Alveda King appeared on Fox News on the day commemorating her uncle’s contribution to our nation.

Alveda King, Dr. Martin Luther King Jr.’s niece, who is a Trump supporter and defended voter suppression laws in Georgia, appeared on Fox News on MLK Day and discussed Black fathers.

Former Real World reality show cast member, Rachel Campos-Duffy who is now a conservative TV personality, said, "Martin Luther King did so much for our country. But he was a special source of hope and inspiration for the Black community. I'm thinking about back when he was alive or just before he passed away, only 24%, Alveda, of Black children were born out of wedlock. And today, that number is approaching 70%."

Campos-Duffy also said former NFL player Jack Brewer, who once said former President Donald Trump was the first Black president, told her “fatherlessness was the civil rights issue of our time.”

As Alveda King nodded her head, Campos-Duffy continued, "We hear a lot of other issues talked about, about how to help the African-American community. Do you think your uncle would agree with that?"

Appearing unfazed by the factually incorrect question, King responded with, “Jack is so right. Fathers have to come back into the central part of the family. And not just the Black fathers, but all fathers across America and around the world. Fatherhood is very, very important. Babies would be even safer in the womb and at birth if the father and the mother are there united working together to raise them. So Jack, I believe is onto something.”

RELATED: Oprah Winfrey Honors Black Fathers In New Special

While it’s true that many children, Black and white, are born out of wedlock, peer-reviewed and rigorously investigated research has repeatedly debunked the myth that Black fathers tend to not be present in their children’s lives. The research warns of conflating the issue of not being married to somehow equal fatherlessness. 
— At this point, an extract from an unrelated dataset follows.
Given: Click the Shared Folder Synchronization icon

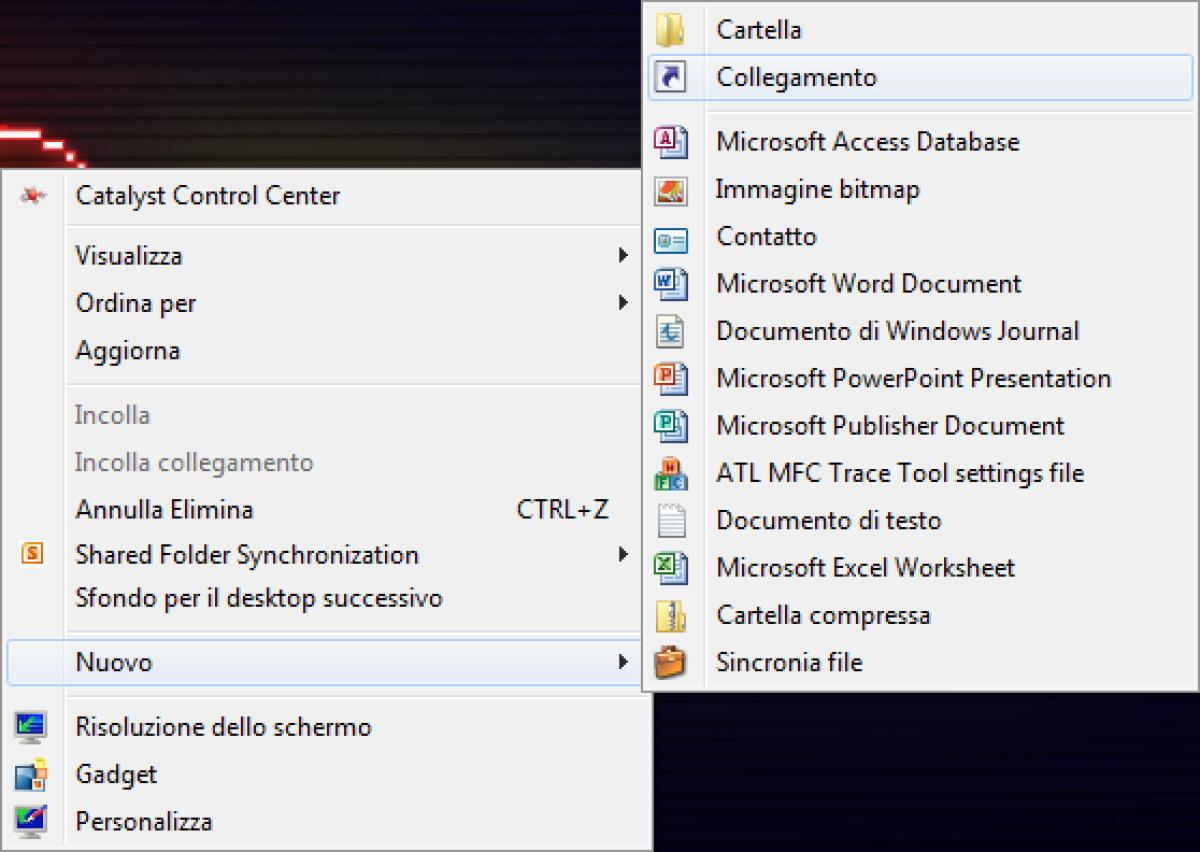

According to the Los Angeles Times and the National Center for Health Statistics, Black fathers, regardless of marriage, are more present in their children’s lives than white or Hispanic fathers. Additionally, parents often cohabitate without being legally married.  The Washington Post reported, “The share of unmarried couples who opted to have ‘shotgun cohabitations’ — moving in together after a pregnancy — surpassed ‘shotgun marriages’ for the first time during the last decade, according to a forthcoming paper from the National Center for Health Statistics, part of the Centers for Disease Control and Prevention.”

In 2015, New York Times columnist Charles Blow wrote, “While it is true that Black parents are less likely to marry before a child is born, it is not true that Black fathers suffer a pathology of neglect.”